- [Text section]
%%
The Canada Industrial Relations Board (CIRB) has ruled that a work stoppage would not pose an immediate threat to public health and safety, allowing the possibility of a strike. The CIRB has also imposed a 13-day cooling-off period, meaning a strike cannot occur before Aug. 22. The potential strike could have significant economic implications, as railways are crucial for the transportation of goods across Canada and to the U.S., affecting industries such as agriculture, automotive, and petroleum.

Business groups and industry associations have expressed concern over the potential economic disruption a strike could cause, urging the Canadian government to intervene to prevent a labor stoppage. They highlight the importance of railways to Canada’s economy and the potential impact on trade relations, especially with the United States

— Southern African nations to import 3 million tons of corn due to record El Niño-induced drought, driving up food costs. Southern African nations battling the fallout of a record El Niño-induced drought this year will need to import at least an additional 3 million tons of corn in the coming months, driving up food costs, the Famine Early Warning Systems Network said. Link for details.
%%
- [Supplied material]
%%
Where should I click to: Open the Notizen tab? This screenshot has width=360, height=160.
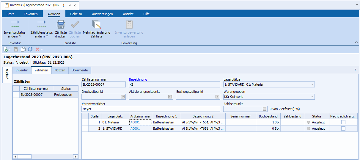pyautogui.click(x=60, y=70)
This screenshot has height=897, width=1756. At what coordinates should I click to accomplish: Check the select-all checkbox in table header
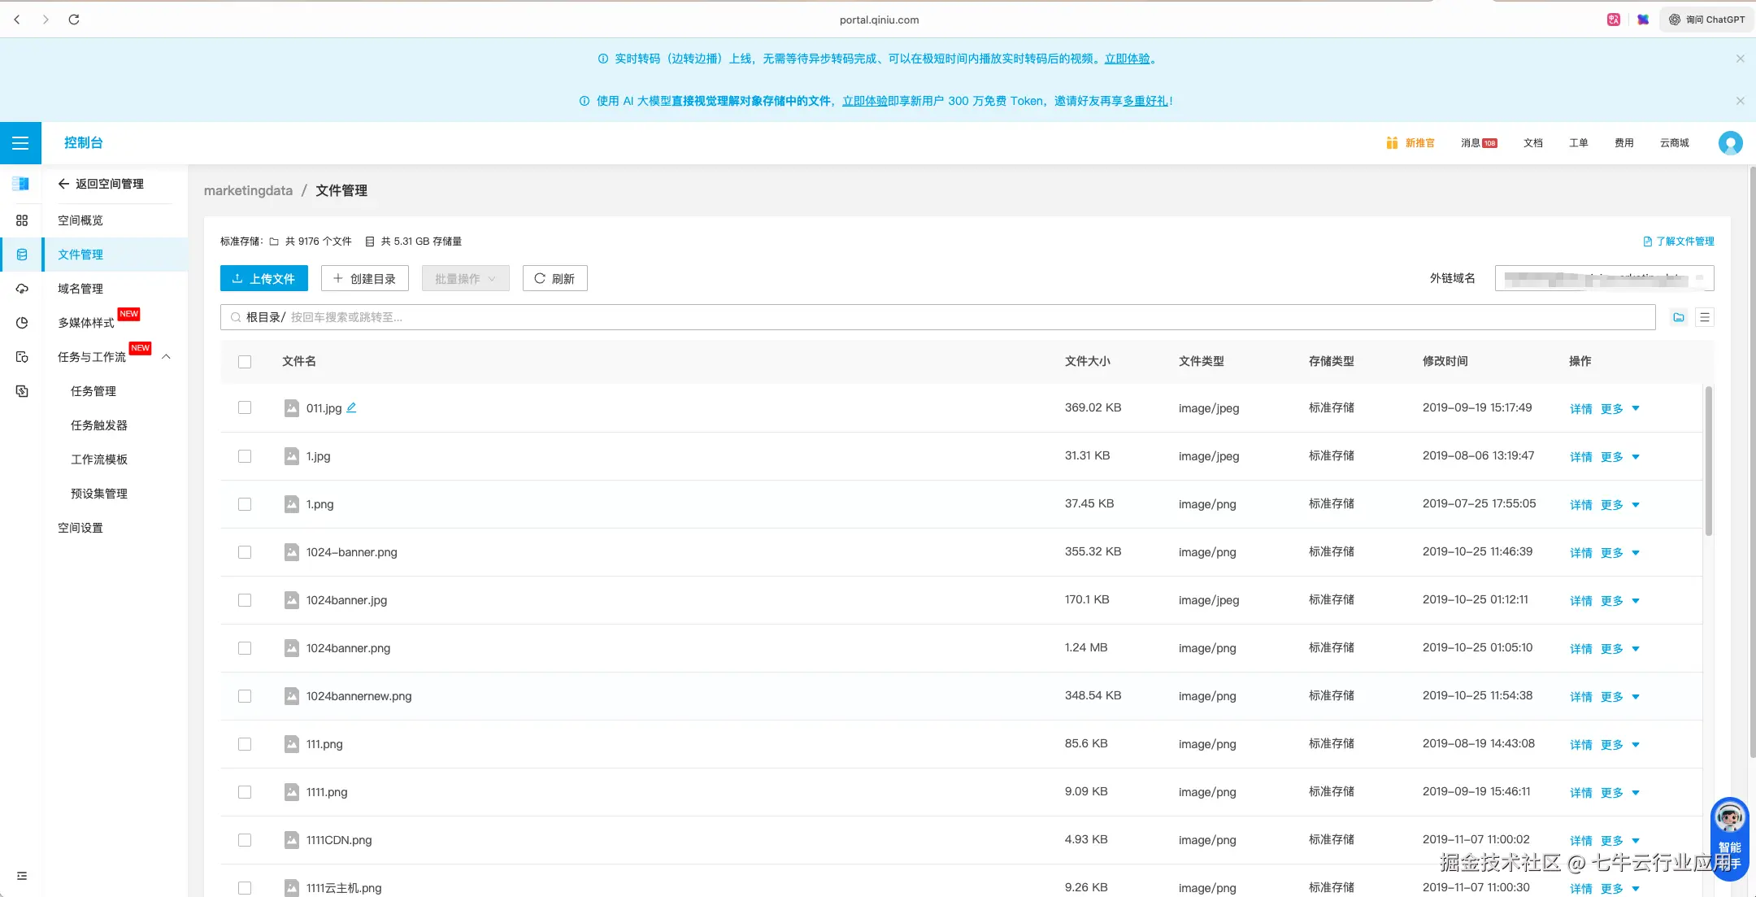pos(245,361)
%%
Write the next part of the news digest on the Canadian rail dispute and the southern African drought, picking up after its last line.

- [Exercise output]
— Egypt’s state grain buyer, GASC, purchased only 280,000 tons of wheat from Ukraine and Bulgaria in a recent tender, far short of its initial target of 3.8 million tons. The wheat is scheduled for delivery in October and November. This significant shortfall underscores the difficulties in securing large wheat supplies months in advance. GASC had aimed to cover wheat needs through April but managed to secure less than a tenth of the desired amount. Link to more via Bloomberg.

— NWS outlook: There is a Slight Risk of excessive rainfall over parts of the Tennessee Valley and Southern Appalachians on Friday... ...There is a Slight Risk of severe thunderstorms over parts of the Central/Southern Plains on Friday... ...There are Excessive Heat Warnings and Heat Advisories over parts of the Central/Southern Plains and Lower Mississippi/Tennessee Valleys.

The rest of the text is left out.